■ Work required
Find the lines below in which the string "agent" occurs. Copy each one.

[Items from a data source]

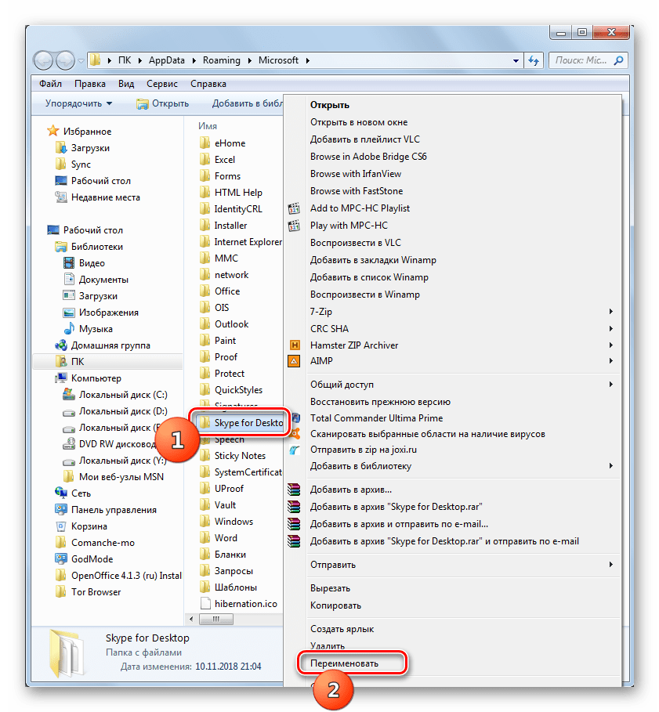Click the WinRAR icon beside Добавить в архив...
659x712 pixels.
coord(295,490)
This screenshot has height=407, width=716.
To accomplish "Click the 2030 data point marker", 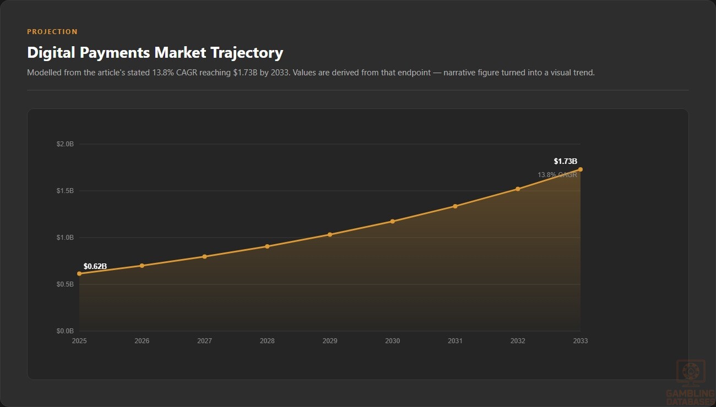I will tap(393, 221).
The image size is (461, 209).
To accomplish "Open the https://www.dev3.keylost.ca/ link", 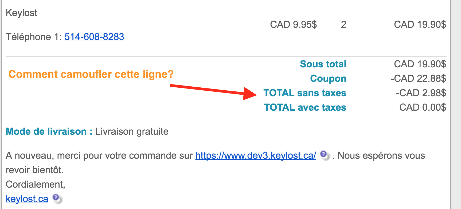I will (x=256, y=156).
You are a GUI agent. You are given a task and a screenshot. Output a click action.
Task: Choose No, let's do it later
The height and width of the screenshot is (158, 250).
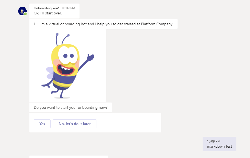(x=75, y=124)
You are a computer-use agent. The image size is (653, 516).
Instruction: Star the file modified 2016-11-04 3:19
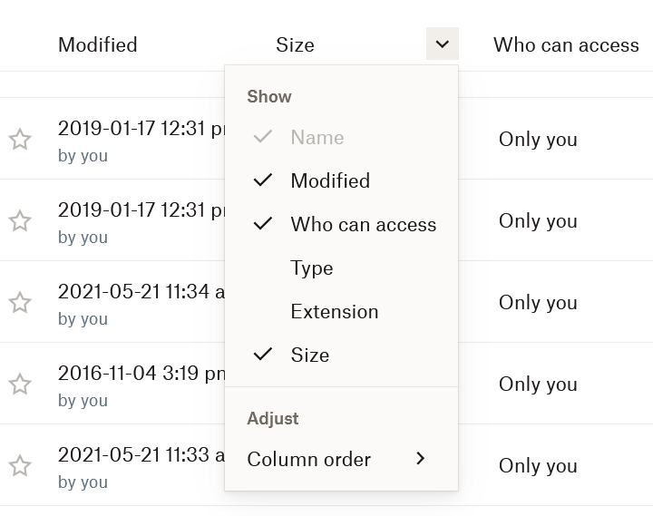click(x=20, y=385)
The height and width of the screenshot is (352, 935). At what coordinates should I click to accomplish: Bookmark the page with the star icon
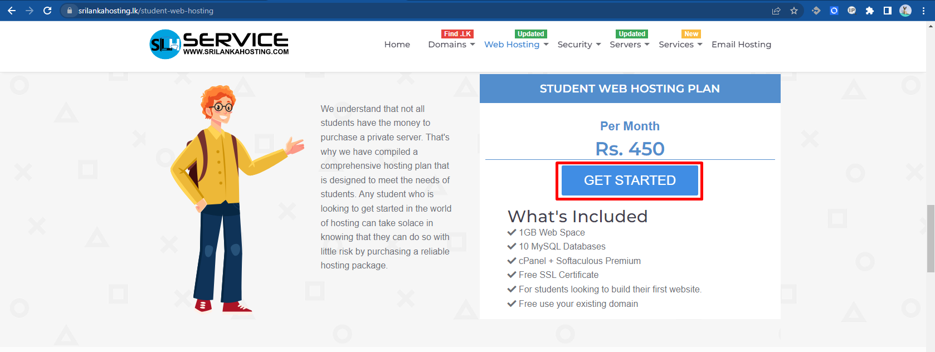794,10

* * *

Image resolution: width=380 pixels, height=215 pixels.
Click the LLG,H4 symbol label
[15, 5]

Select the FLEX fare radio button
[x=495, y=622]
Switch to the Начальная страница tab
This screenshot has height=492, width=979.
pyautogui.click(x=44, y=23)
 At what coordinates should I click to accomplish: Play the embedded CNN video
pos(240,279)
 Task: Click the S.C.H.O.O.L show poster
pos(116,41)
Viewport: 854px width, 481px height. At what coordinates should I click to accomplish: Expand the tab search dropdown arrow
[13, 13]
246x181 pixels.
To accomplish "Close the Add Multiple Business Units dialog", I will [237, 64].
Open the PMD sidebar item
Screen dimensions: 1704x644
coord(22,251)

■ Answer section
You are a GUI agent. You are given a task and a screenshot. Output a click action.
You are a computer-use agent. The image size is (653, 516).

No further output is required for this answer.